Task to complete:
Under this line is some data; print exactly the lines from the one containing "You are a GUI" through its last line, without pictures.
*** Provided information ***
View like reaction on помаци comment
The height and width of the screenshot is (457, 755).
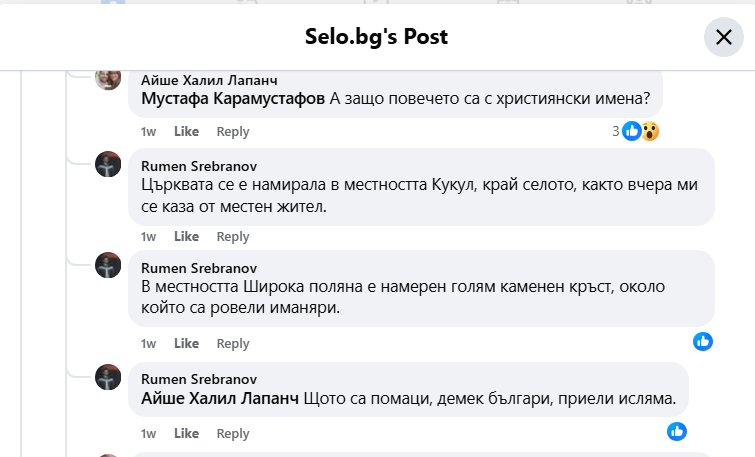point(677,431)
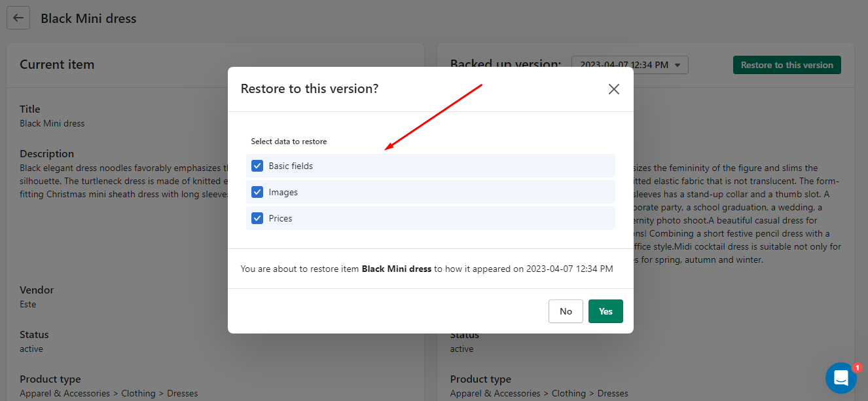Open the Dresses link under Current item
This screenshot has width=868, height=401.
[182, 393]
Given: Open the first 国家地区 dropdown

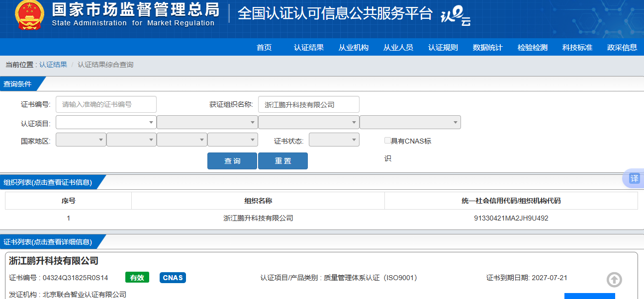Looking at the screenshot, I should pos(81,140).
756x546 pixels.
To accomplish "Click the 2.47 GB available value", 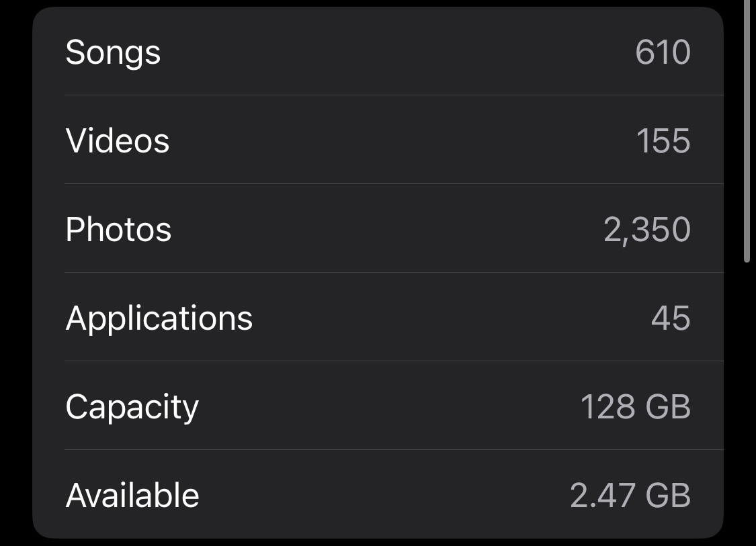I will (630, 496).
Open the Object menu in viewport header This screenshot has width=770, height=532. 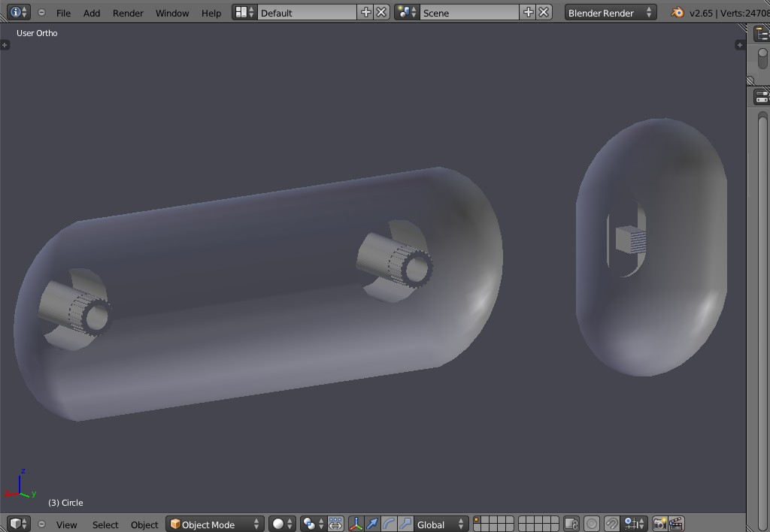tap(144, 524)
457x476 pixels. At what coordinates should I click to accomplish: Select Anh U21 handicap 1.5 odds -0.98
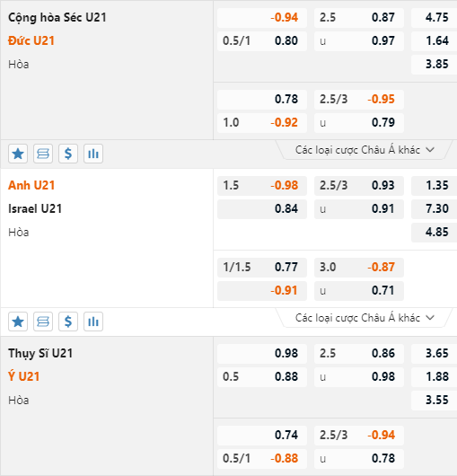[x=262, y=186]
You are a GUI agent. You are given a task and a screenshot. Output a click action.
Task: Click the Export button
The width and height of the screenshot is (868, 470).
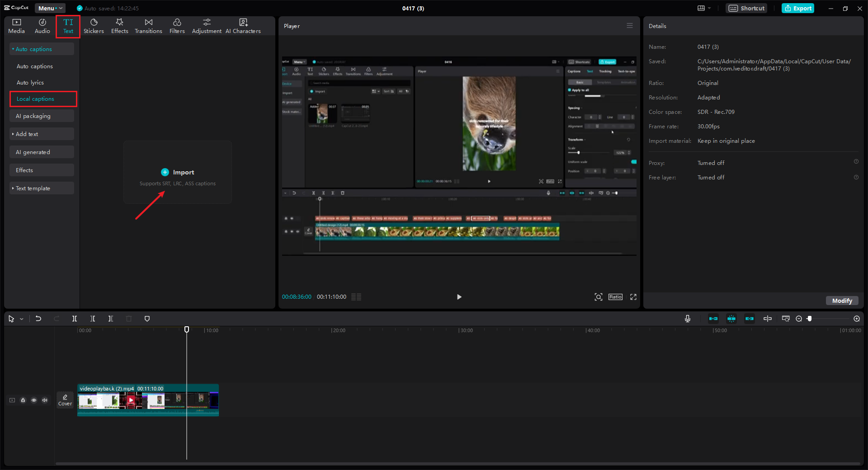pos(798,8)
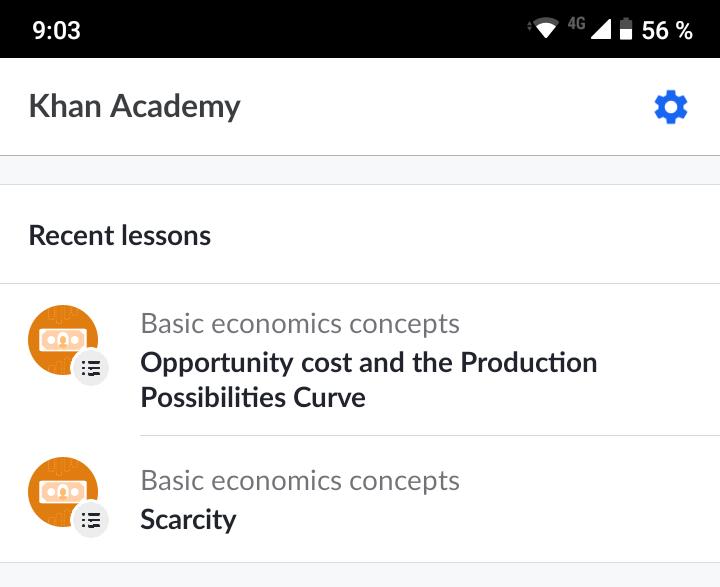Click the list badge on the Opportunity cost icon
The height and width of the screenshot is (587, 720).
pyautogui.click(x=91, y=368)

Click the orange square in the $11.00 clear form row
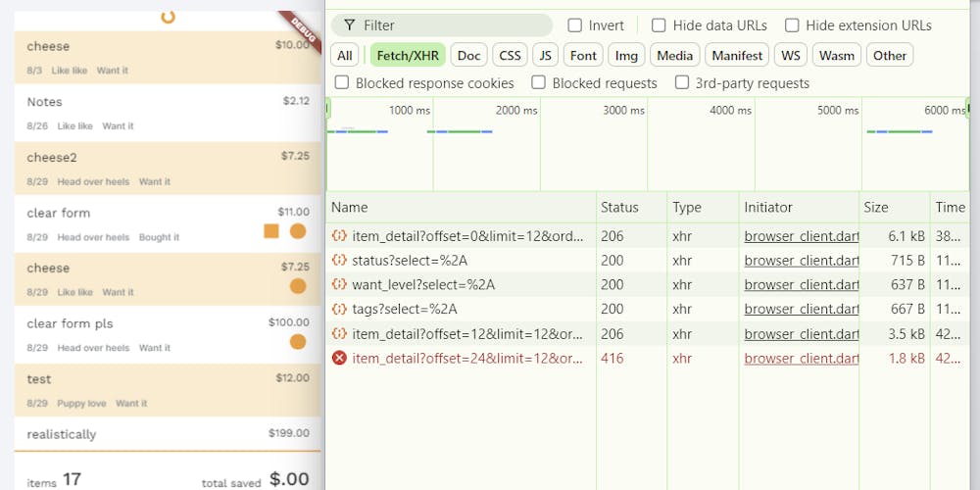tap(271, 231)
***
Completed exercise:
You are a GUI agent. You are given a task and a screenshot. Output a click action.
Task: Click the Export button
The width and height of the screenshot is (868, 470).
pos(798,8)
Click the list badge on the Opportunity cost icon
The height and width of the screenshot is (587, 720).
pyautogui.click(x=91, y=368)

Click the orange square in the $11.00 clear form row
tap(271, 231)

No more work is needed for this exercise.